PAGE:
International story 10/21 Cheney calls Iran an obstacle to peace

Vice President Dick Cheney on Sunday described Iran as an obstacle to peace in the Middle East and said the world could not stand by and allow it to develop a nuclear weapon as he spoke with a forum organized by the Washington Institute for Near East Policy.

Reuters uses a direct lead and waits until the third paragraph to show its find from fishing for Cheney's "quote nuggets". They do so to summarize recent U.S. rhetoric against Iran in the second paragraph. In this enterprising story, after quickly briefing Iran's stance on nuclear development, the article details Cheney's criticism of Syria, accusing the nation of interfering with Lebanon's attempt to elect a new president. All the sources used in the story are from the United States.

The Associated Press decides to quote Cheney in the second paragraph and refers to the organizers as the Washington Institute for Near East Studies (Policy is the correct reference). The AP sticks only to Cheney's stance on Iran, ending this inverted pyramid with recent activity from Congress, mentioning a resolution that passed in the Senate to label Iran's Islamic Revolutionary Guard as a terrorist organization.

October 14, 2007

International story 10/14 Rice starts Mideast trip

U.S. Secretary of State Condoleezza Rice downplayed chances of progress in Israeli-Palestinian peace affairs Sunday as she began a trip in the Middle East to prepare for an international meeting the United States plans to host in November. After stopping at Israel Sunday, she will visit the Palestinian president Monday.

Extracted records
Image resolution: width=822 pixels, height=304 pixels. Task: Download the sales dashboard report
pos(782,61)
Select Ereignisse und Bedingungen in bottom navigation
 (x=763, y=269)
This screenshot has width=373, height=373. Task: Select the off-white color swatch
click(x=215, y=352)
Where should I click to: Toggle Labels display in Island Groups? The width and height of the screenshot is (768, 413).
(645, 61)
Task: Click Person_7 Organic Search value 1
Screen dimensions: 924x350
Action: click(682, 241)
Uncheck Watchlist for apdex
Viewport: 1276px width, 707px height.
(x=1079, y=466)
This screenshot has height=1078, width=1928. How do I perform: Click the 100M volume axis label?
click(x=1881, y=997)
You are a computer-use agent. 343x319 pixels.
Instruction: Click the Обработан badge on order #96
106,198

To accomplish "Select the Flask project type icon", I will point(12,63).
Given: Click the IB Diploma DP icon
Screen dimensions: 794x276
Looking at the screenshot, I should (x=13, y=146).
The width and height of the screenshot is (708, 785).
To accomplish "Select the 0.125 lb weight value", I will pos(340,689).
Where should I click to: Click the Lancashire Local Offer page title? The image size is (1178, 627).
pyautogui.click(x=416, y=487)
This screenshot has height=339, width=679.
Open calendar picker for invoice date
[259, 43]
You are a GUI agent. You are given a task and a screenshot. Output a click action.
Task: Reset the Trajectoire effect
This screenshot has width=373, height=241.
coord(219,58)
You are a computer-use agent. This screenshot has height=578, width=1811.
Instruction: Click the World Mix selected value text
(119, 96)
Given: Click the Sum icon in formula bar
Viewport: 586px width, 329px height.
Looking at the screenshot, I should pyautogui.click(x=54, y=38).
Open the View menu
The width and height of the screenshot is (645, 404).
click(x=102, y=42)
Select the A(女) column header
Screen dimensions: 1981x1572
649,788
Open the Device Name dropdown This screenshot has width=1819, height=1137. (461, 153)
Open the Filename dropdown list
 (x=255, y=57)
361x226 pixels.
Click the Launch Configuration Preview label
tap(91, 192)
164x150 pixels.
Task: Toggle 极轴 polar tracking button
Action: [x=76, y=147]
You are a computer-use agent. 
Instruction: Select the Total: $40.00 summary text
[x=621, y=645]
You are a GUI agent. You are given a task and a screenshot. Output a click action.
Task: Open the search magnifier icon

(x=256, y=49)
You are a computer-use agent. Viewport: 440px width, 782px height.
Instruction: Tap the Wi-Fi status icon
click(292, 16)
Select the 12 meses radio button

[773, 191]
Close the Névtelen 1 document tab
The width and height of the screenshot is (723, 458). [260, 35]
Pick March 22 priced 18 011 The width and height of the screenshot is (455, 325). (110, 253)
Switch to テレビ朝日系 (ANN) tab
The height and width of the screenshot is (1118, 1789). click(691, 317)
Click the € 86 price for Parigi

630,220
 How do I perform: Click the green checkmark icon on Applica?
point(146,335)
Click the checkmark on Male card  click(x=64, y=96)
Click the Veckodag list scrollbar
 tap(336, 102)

INSTRUCTIONS TO FOLLOW:
Answer these questions from the news commentary:
(a) What is the correct name of the organization that held the forum where Cheney spoke?
(b) Which nation does the Reuters story report Cheney accused of interfering with Lebanon's attempt to elect a new president?
(c) On what day will Rice visit the Palestinian president?

RESPONSE TO THIS EXERCISE:
(a) The Washington Institute for Near East Policy
(b) Syria
(c) Monday